Determine how many lines in the records hold "Given", and give that number with nothing added.

═════ Record excerpts

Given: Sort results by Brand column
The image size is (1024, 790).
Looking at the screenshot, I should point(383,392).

══════════
═════ Record excerpts

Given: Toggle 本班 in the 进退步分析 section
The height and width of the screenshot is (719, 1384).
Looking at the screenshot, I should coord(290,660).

══════════

Solved exercise: 2